In other embodiments, one of the measures described is sufficient.
The absolute pressure values therefore include a combination of identification code and data word, both the identification code and the data word being located outside the data range of the differential pressure values. In this way, it is ensured that the absolute pressure values may not be confused with regular differential pressure values.
In the preferred exemplary embodiment, the value range for data transmission in this case is divided essentially into three parts as described in the related art initially cited, a middle range, which includes the useful data, the differential pressure data in the present case, and the regions outside the useful data range, which include status reports, identification data, etc.
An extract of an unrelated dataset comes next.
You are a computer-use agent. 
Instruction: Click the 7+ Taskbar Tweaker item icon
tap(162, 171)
To transmit the absolute pressure values and to prevent collisions, the absolute pressure values are prefixed by their own identifier and the absolute pressure values are transmitted as a data word which has a value range lying outside the useful data signal, i.e., in the status report range, for example. Because of the small word length in these ranges, the absolute pressure data word is divided and is transmitted in multiple portions, provided with an appropriate identifier.
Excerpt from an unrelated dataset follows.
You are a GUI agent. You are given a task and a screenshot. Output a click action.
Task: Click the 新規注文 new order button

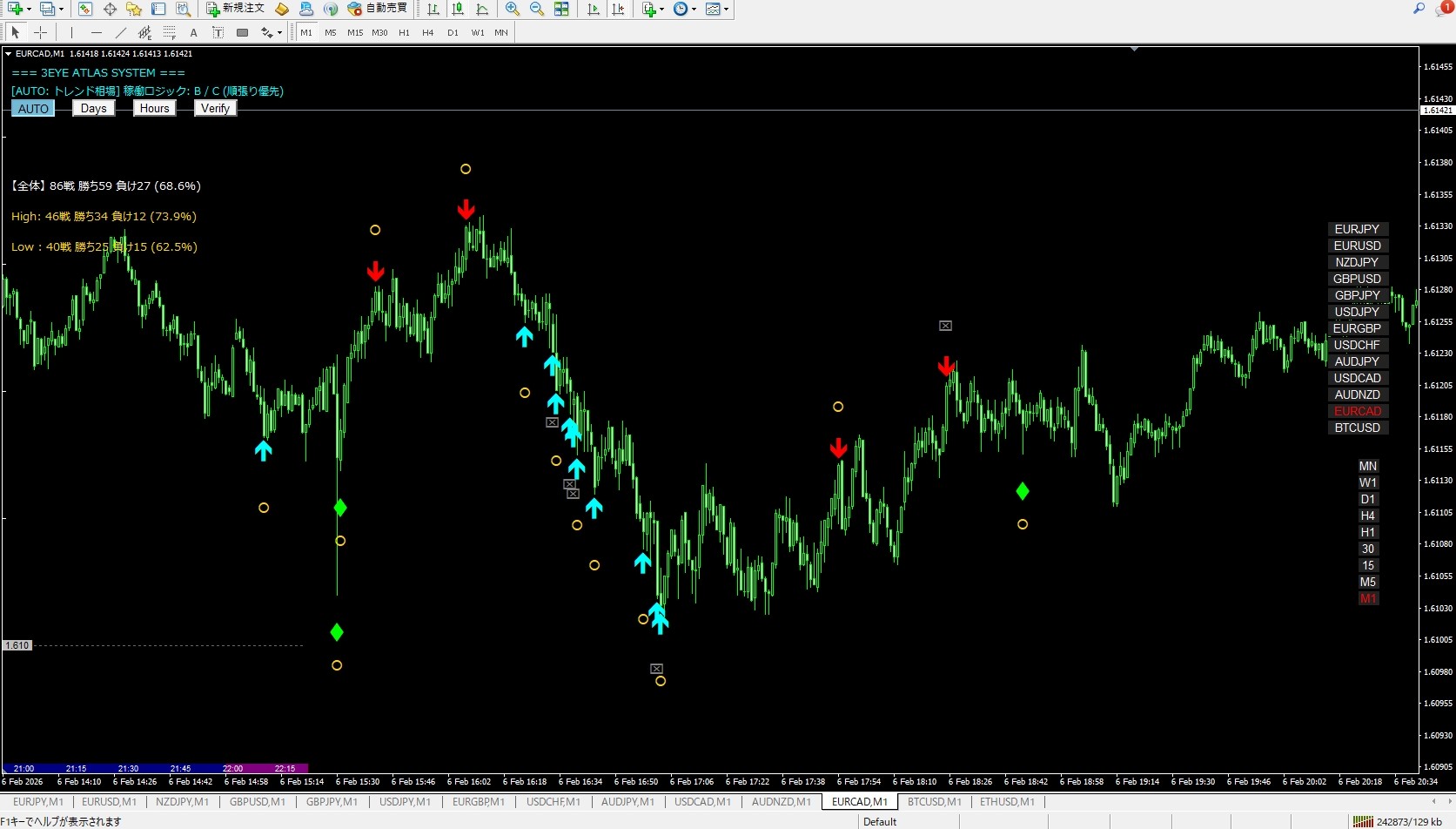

Absolute pressure value is understood as the instantaneous measured pressure value, while an average value of preceding measured pressure values, which are set in relation to the instantaneous measured pressure value, is used to produce the differential pressure value.
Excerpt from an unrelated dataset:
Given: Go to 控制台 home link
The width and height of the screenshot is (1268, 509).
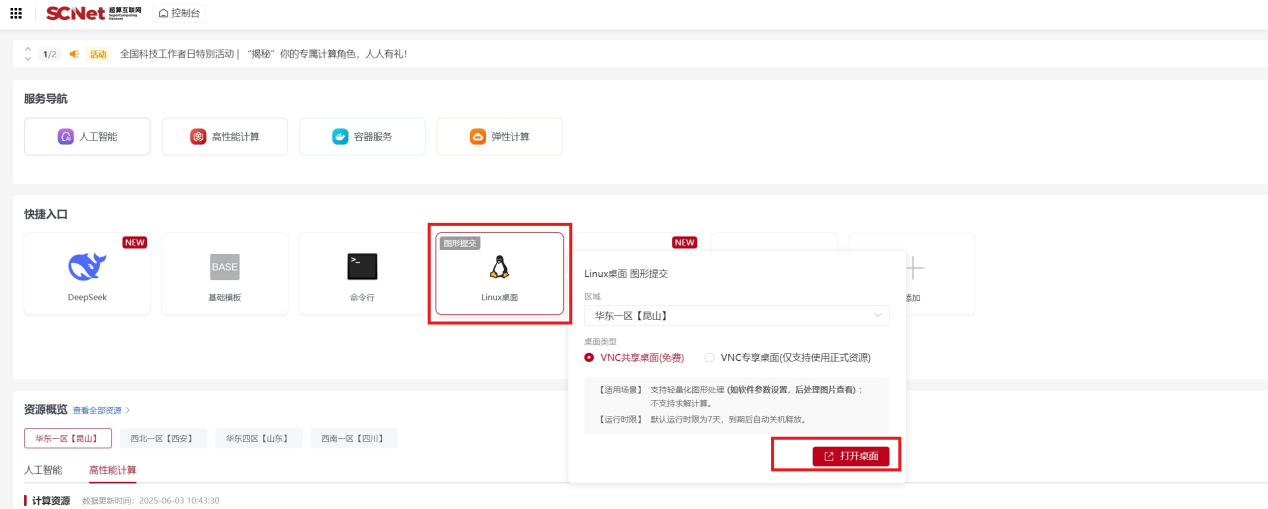Looking at the screenshot, I should pos(178,13).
FIG. 4 shows a flow chart in which the sequence in the sensor for transmitting differential pressure values and absolute pressure values during running operation is outlined. The sequence shown in FIG. 4 is performed in predetermined time intervals. First, instantaneous measured pressure value PMess is input in first step 300. Subsequently, in step 302, reference pressure value PREF is produced on the basis of preceding values and differential pressure value PDIFF is produced in step 304 on the basis of the instantaneous measured pressure value and the reference pressure value. This value may be supplied with an additional normalization in one exemplary embodiment, which normalizes the differential pressure value to an average value from preceding differential pressure values, for example. Subsequently, in step 306, it is determined on the basis of the instantaneous differential pressure value and one or more preceding differential pressure values whether there is a significant signal change. If so, a possibly ongoing transmission of absolute pressure values is stopped, the instantaneous differential pressure value in the first value range, which is available for data transmission, is coded as a data word, the corresponding identifier is selected, and the identifier and data word are transmitted in step 310.
If no significant signal change was recognized in step 304, then in step 312 absolute measured value PMESS is coded as a data word in a second value range which is available for data transmission. If the word width is restricted in the particular application, the data word is separated into multiple sections, the corresponding identifier is selected, and the data transmission is performed in multiple sections which include identifier and data word in step 314. The procedure described is then repeated in the next time interval.
The procedure described is used in connection with restraining systems in particular, but may also be used in other systems having distributed pressure sensors.
Furthermore, the application of the procedure described using the example of pressure sensors is not restricted to pressure sensors, but rather may be used anywhere where decentralized sensors of the same type transmit differential values as useful data to a shared central control unit without the possibility of checking themselves.